Yo sé que esta fabulita no resulta creíble con semejante final pero lo es. Mucho. De hecho, así funciona, por ejemplo (ahí vamos), Quimera, la revista de literatura famosa por no pagar a sus colaboradores por un producto que después, en el mercado, cobra a precio de oro: siete euros el ejemplar veraniego, cinco el resto del año. Siete euros, por si no lo recuerdan, son unas mil doscientas de las antiguas pesetas.

No es ya una cuestión de dinero, es una cuestión de respeto. El respeto que uno demuestra hacía los demás y el respeto que uno que merece. Parece haber muy poco, en Quimera o cualquier otra revista que viva de la generosidad ajena, de todo esto. Una cosa es ayudar a un amigo y otra muy diferente aprovecharte de él con promesas de prosperidad. Robarle, para que nos entendamos, por más que el infeliz crea ver en ello la oportunidad de su vida, como parece ser el caso, en vista de la ingente cantidad de almas cándidas que colaboran con este tipo de publicaciones. Y eso es, lo que en mi opinión, está llevando a cabo, desde hace años, esta revista que, a diferencia de otras como Granite & Rainbow (ese catálogo de buenos sentimientos que se alimenta del aire que respira y que hace tiempo ya que ha superado la barrera del despropósito), se hace valer a golpe de monedero.
□ □ □ □
▶ [Tu objetivo]:
Indica si cada afirmación coincide con el texto sobre la revista Quimera y responde sí o no, citando literalmente las palabras del texto que lo deciden. 1. Quimera paga a sus colaboradores. 2. El ejemplar veraniego de Quimera cuesta siete euros. 3. Según el texto, el asunto es ante todo una cuestión de dinero.

▶ [Datos registrados]:
□ □ □ □
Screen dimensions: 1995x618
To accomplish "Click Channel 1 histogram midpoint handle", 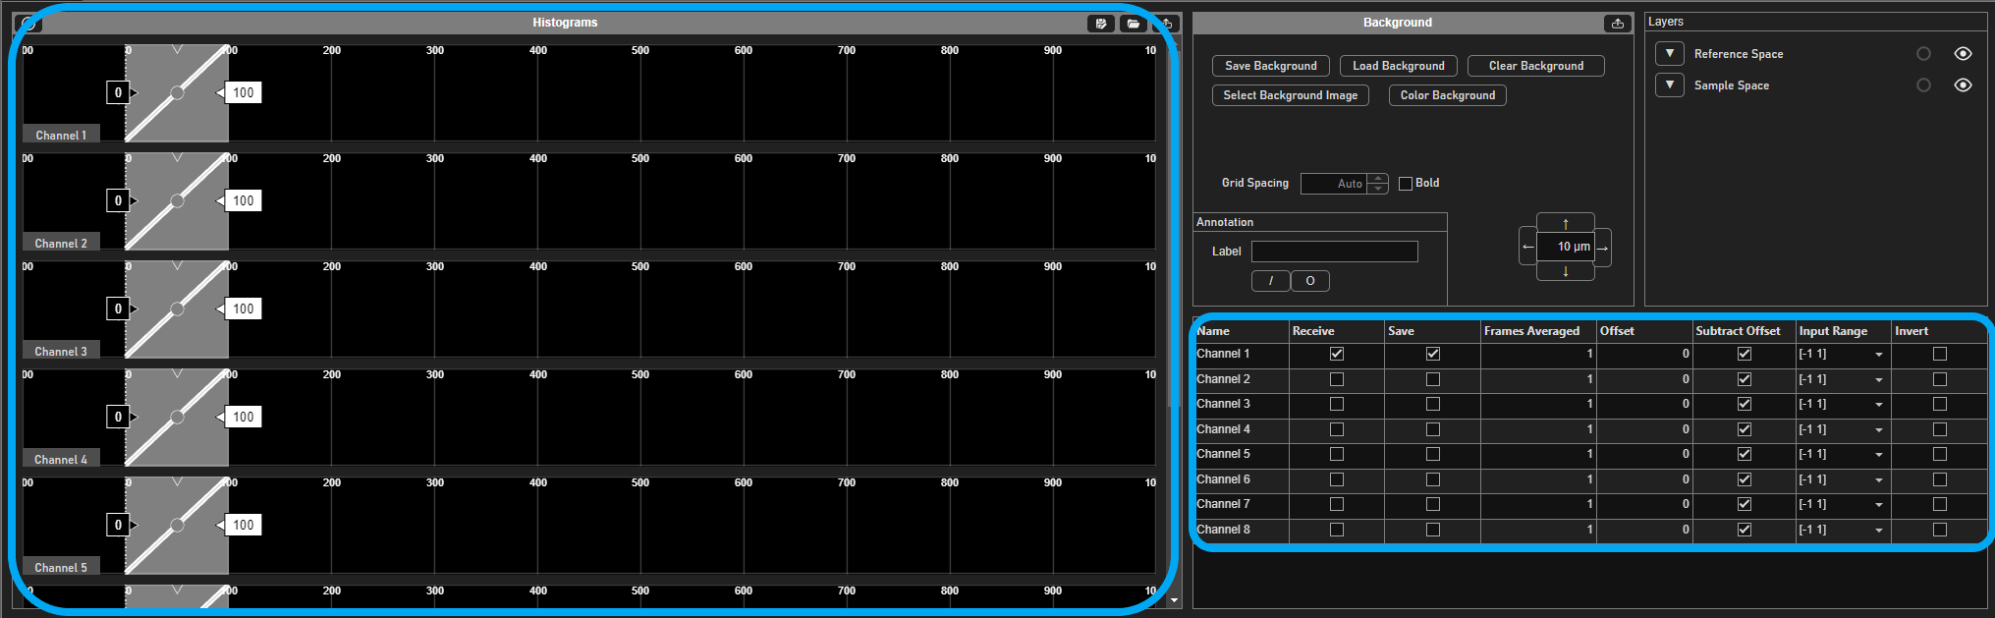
□ □ □ □
▶ [Respuesta escrita]:
1. No: «famosa por no pagar a sus colaboradores».
2. Sí: «siete euros el ejemplar veraniego».
3. No: «No es ya una cuestión de dinero, es una cuestión de respeto».